## Information
============================================================

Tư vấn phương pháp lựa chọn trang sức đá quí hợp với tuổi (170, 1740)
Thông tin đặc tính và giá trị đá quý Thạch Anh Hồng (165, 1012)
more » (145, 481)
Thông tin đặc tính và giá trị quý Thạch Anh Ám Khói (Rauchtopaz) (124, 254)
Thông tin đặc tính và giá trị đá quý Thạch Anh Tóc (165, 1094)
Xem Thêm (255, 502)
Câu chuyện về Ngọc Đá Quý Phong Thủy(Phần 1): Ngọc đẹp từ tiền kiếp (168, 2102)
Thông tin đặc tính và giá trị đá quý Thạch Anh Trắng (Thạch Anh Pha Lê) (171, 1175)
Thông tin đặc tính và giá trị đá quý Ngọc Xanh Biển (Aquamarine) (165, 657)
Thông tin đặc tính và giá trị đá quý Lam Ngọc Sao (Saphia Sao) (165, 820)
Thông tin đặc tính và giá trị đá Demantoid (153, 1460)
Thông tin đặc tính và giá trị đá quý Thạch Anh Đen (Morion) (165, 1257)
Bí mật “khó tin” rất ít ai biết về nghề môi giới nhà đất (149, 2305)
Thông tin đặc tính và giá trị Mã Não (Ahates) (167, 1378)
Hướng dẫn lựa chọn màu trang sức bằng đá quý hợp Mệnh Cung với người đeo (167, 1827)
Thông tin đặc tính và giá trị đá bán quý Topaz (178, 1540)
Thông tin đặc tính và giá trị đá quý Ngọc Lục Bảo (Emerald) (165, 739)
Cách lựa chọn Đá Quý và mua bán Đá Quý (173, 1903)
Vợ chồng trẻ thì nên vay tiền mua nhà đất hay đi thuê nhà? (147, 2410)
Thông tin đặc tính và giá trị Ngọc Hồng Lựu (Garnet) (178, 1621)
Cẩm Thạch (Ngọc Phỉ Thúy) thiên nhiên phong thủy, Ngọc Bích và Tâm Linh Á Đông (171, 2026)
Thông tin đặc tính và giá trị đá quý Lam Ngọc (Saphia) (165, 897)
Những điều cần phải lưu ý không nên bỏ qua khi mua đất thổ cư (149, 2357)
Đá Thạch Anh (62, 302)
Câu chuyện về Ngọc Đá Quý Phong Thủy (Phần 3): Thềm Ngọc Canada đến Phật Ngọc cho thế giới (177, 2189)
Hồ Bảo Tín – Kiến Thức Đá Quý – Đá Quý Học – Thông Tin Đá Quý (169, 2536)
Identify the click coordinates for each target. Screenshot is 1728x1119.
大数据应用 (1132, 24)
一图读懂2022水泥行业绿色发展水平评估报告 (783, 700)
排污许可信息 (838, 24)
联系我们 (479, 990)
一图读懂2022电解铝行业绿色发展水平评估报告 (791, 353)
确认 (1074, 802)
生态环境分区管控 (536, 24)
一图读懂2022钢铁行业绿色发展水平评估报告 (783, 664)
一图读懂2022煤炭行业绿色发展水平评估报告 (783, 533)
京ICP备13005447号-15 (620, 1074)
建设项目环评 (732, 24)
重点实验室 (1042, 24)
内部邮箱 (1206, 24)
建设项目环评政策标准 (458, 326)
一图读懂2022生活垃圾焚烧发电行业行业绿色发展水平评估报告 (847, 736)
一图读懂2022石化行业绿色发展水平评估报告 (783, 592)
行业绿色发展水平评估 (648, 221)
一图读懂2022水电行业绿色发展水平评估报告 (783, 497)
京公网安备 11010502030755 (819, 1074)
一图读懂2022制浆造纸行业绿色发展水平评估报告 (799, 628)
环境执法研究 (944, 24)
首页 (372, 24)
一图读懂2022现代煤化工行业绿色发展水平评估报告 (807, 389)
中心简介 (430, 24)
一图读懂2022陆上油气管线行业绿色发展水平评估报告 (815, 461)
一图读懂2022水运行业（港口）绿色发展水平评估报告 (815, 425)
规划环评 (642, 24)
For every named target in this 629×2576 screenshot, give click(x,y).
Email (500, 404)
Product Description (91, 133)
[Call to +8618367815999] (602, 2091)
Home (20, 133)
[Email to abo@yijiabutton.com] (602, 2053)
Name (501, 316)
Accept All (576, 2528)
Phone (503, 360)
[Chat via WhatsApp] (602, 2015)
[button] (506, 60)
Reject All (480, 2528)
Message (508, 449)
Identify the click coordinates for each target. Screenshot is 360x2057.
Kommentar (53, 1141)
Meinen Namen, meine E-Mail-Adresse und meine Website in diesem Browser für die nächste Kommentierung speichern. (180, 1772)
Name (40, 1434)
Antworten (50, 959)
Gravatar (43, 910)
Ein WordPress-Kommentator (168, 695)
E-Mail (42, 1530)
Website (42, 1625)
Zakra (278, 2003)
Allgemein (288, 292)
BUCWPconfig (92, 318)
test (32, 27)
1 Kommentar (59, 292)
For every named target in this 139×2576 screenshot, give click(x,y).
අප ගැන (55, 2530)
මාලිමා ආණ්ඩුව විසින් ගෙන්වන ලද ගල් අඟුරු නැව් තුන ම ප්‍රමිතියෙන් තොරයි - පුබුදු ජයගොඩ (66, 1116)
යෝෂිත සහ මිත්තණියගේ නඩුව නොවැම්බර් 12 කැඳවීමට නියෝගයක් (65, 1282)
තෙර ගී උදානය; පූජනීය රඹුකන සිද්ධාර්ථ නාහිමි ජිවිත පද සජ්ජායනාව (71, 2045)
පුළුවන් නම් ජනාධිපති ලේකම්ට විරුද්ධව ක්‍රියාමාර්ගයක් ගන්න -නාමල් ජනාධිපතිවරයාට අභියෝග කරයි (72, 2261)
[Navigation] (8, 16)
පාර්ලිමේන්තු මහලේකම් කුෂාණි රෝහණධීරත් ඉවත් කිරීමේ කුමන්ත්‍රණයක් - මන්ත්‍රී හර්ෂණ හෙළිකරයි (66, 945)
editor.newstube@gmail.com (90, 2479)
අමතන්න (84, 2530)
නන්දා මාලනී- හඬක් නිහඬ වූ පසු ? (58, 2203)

============================================================

## Exercise directions
Everything in the listing must be returned word for word.

## Response to this task
Tư vấn phương pháp lựa chọn trang sức đá quí hợp với tuổi (170, 1740)
Thông tin đặc tính và giá trị đá quý Thạch Anh Hồng (165, 1012)
more » (145, 481)
Thông tin đặc tính và giá trị quý Thạch Anh Ám Khói (Rauchtopaz) (124, 254)
Thông tin đặc tính và giá trị đá quý Thạch Anh Tóc (165, 1094)
Xem Thêm (255, 502)
Câu chuyện về Ngọc Đá Quý Phong Thủy(Phần 1): Ngọc đẹp từ tiền kiếp (168, 2102)
Thông tin đặc tính và giá trị đá quý Thạch Anh Trắng (Thạch Anh Pha Lê) (171, 1175)
Thông tin đặc tính và giá trị đá quý Ngọc Xanh Biển (Aquamarine) (165, 657)
Thông tin đặc tính và giá trị đá quý Lam Ngọc Sao (Saphia Sao) (165, 820)
Thông tin đặc tính và giá trị đá Demantoid (153, 1460)
Thông tin đặc tính và giá trị đá quý Thạch Anh Đen (Morion) (165, 1257)
Bí mật “khó tin” rất ít ai biết về nghề môi giới nhà đất (149, 2305)
Thông tin đặc tính và giá trị Mã Não (Ahates) (167, 1378)
Hướng dẫn lựa chọn màu trang sức bằng đá quý hợp Mệnh Cung với người đeo (167, 1827)
Thông tin đặc tính và giá trị đá bán quý Topaz (178, 1540)
Thông tin đặc tính và giá trị đá quý Ngọc Lục Bảo (Emerald) (165, 739)
Cách lựa chọn Đá Quý và mua bán Đá Quý (173, 1903)
Vợ chồng trẻ thì nên vay tiền mua nhà đất hay đi thuê nhà? (147, 2410)
Thông tin đặc tính và giá trị Ngọc Hồng Lựu (Garnet) (178, 1621)
Cẩm Thạch (Ngọc Phỉ Thúy) thiên nhiên phong thủy, Ngọc Bích và Tâm Linh Á Đông (171, 2026)
Thông tin đặc tính và giá trị đá quý Lam Ngọc (Saphia) (165, 897)
Những điều cần phải lưu ý không nên bỏ qua khi mua đất thổ cư (149, 2357)
Đá Thạch Anh (62, 302)
Câu chuyện về Ngọc Đá Quý Phong Thủy (Phần 3): Thềm Ngọc Canada đến Phật Ngọc cho thế giới (177, 2189)
Hồ Bảo Tín – Kiến Thức Đá Quý – Đá Quý Học – Thông Tin Đá Quý (169, 2536)
Identify the click coordinates for each target. Screenshot is 1728x1119.
大数据应用 (1132, 24)
一图读懂2022水泥行业绿色发展水平评估报告 (783, 700)
排污许可信息 (838, 24)
联系我们 (479, 990)
一图读懂2022电解铝行业绿色发展水平评估报告 (791, 353)
确认 (1074, 802)
生态环境分区管控 (536, 24)
一图读懂2022钢铁行业绿色发展水平评估报告 (783, 664)
一图读懂2022煤炭行业绿色发展水平评估报告 (783, 533)
京ICP备13005447号-15 (620, 1074)
建设项目环评 (732, 24)
重点实验室 (1042, 24)
内部邮箱 (1206, 24)
建设项目环评政策标准 (458, 326)
一图读懂2022生活垃圾焚烧发电行业行业绿色发展水平评估报告 (847, 736)
一图读懂2022石化行业绿色发展水平评估报告 (783, 592)
行业绿色发展水平评估 (648, 221)
一图读懂2022水电行业绿色发展水平评估报告 (783, 497)
京公网安备 11010502030755 (819, 1074)
一图读懂2022制浆造纸行业绿色发展水平评估报告 (799, 628)
环境执法研究 (944, 24)
首页 (372, 24)
一图读懂2022现代煤化工行业绿色发展水平评估报告 (807, 389)
中心简介 (430, 24)
一图读懂2022陆上油气管线行业绿色发展水平评估报告 (815, 461)
一图读懂2022水运行业（港口）绿色发展水平评估报告 (815, 425)
规划环评 (642, 24)
For every named target in this 629×2576 screenshot, give click(x,y).
Email (500, 404)
Product Description (91, 133)
[Call to +8618367815999] (602, 2091)
Home (20, 133)
[Email to abo@yijiabutton.com] (602, 2053)
Name (501, 316)
Accept All (576, 2528)
Phone (503, 360)
[Chat via WhatsApp] (602, 2015)
[button] (506, 60)
Reject All (480, 2528)
Message (508, 449)
Identify the click coordinates for each target. Screenshot is 360x2057.
Kommentar (53, 1141)
Meinen Namen, meine E-Mail-Adresse und meine Website in diesem Browser für die nächste Kommentierung speichern. (180, 1772)
Name (40, 1434)
Antworten (50, 959)
Gravatar (43, 910)
Ein WordPress-Kommentator (168, 695)
E-Mail (42, 1530)
Website (42, 1625)
Zakra (278, 2003)
Allgemein (288, 292)
BUCWPconfig (92, 318)
test (32, 27)
1 Kommentar (59, 292)
For every named target in this 139×2576 screenshot, give click(x,y).
අප ගැන (55, 2530)
මාලිමා ආණ්ඩුව විසින් ගෙන්වන ලද ගල් අඟුරු නැව් තුන ම ප්‍රමිතියෙන් තොරයි - පුබුදු ජයගොඩ (66, 1116)
යෝෂිත සහ මිත්තණියගේ නඩුව නොවැම්බර් 12 කැඳවීමට නියෝගයක් (65, 1282)
තෙර ගී උදානය; පූජනීය රඹුකන සිද්ධාර්ථ නාහිමි ජිවිත පද සජ්ජායනාව (71, 2045)
පුළුවන් නම් ජනාධිපති ලේකම්ට විරුද්ධව ක්‍රියාමාර්ගයක් ගන්න -නාමල් ජනාධිපතිවරයාට අභියෝග කරයි (72, 2261)
[Navigation] (8, 16)
පාර්ලිමේන්තු මහලේකම් කුෂාණි රෝහණධීරත් ඉවත් කිරීමේ කුමන්ත්‍රණයක් - මන්ත්‍රී හර්ෂණ හෙළිකරයි (66, 945)
editor.newstube@gmail.com (90, 2479)
අමතන්න (84, 2530)
නන්දා මාලනී- හඬක් නිහඬ වූ පසු ? (58, 2203)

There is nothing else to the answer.